Data from a dataset
☆ ☆ ☆ ☆ ☆

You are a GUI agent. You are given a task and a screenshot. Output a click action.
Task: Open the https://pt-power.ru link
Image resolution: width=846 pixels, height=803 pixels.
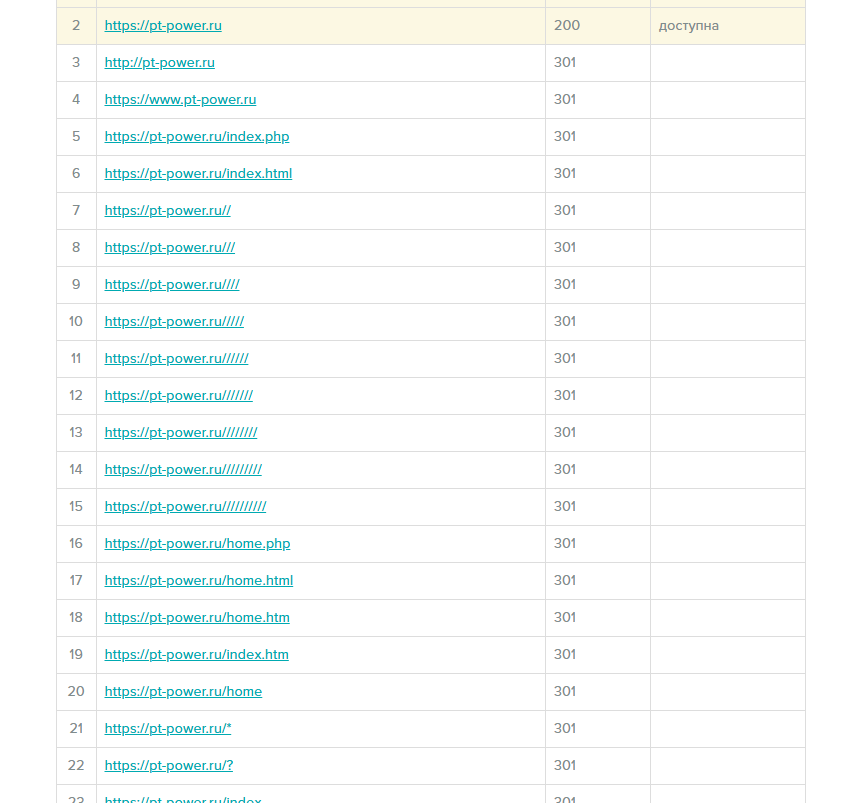pyautogui.click(x=163, y=26)
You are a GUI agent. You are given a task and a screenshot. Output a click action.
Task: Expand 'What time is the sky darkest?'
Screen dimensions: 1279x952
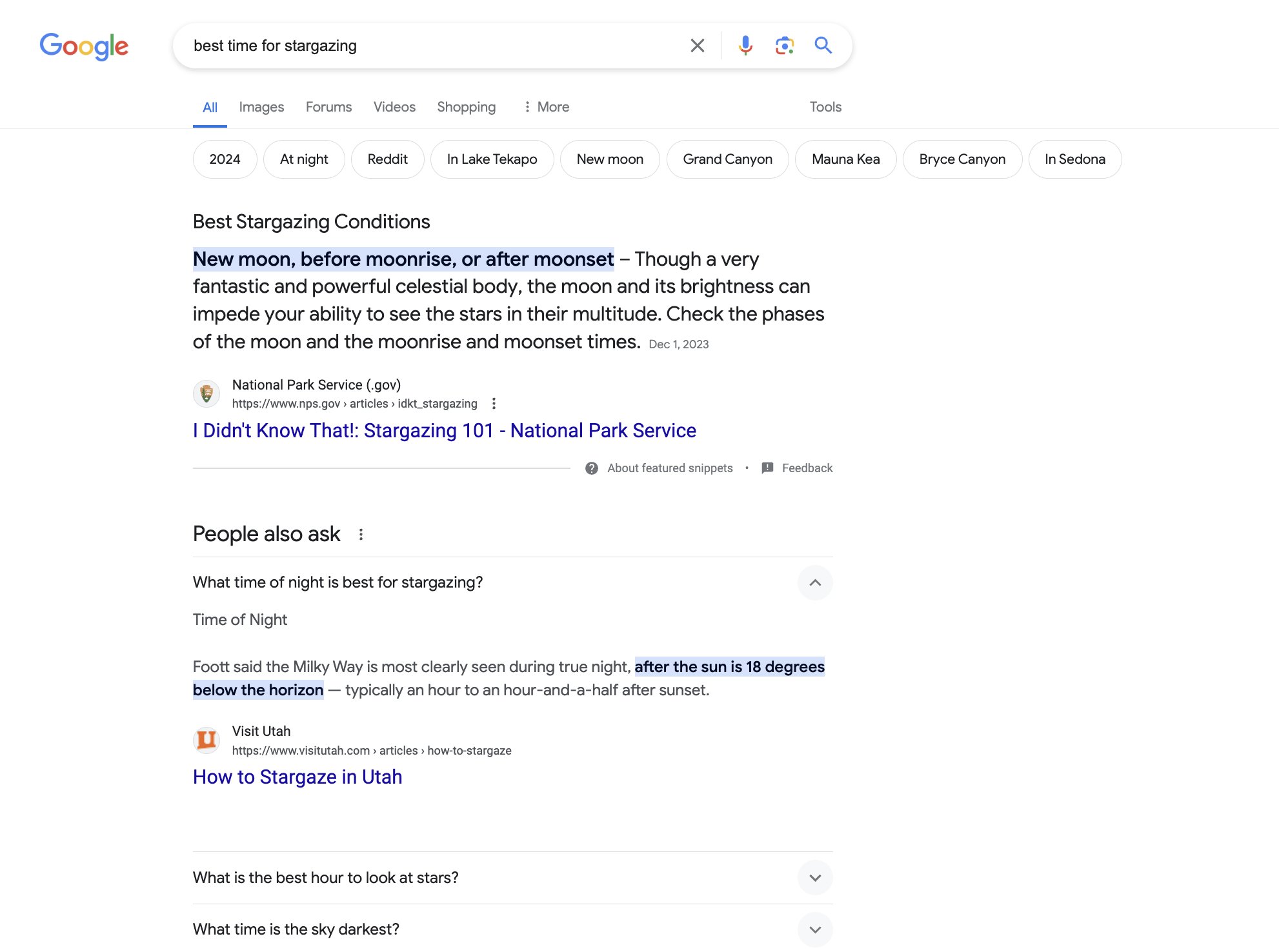(x=815, y=929)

☆ ☆ ☆ ☆ ☆

**To do:** Reproduce every line of the data above, requests included, but increase each x and y coordinate in the answers by 89. Leave the pictures out of your output.

**Exercise answer:**
You are a GUI agent. You are given a task and a screenshot. Output a click action.
Task: Open the https://pt-power.ru link
Image resolution: width=846 pixels, height=803 pixels.
pyautogui.click(x=252, y=115)
You are a GUI agent. You are given a task and a screenshot. Output a click action.
Task: Expand 'What time is the sky darkest?'
Screen dimensions: 1279x952
(x=904, y=1018)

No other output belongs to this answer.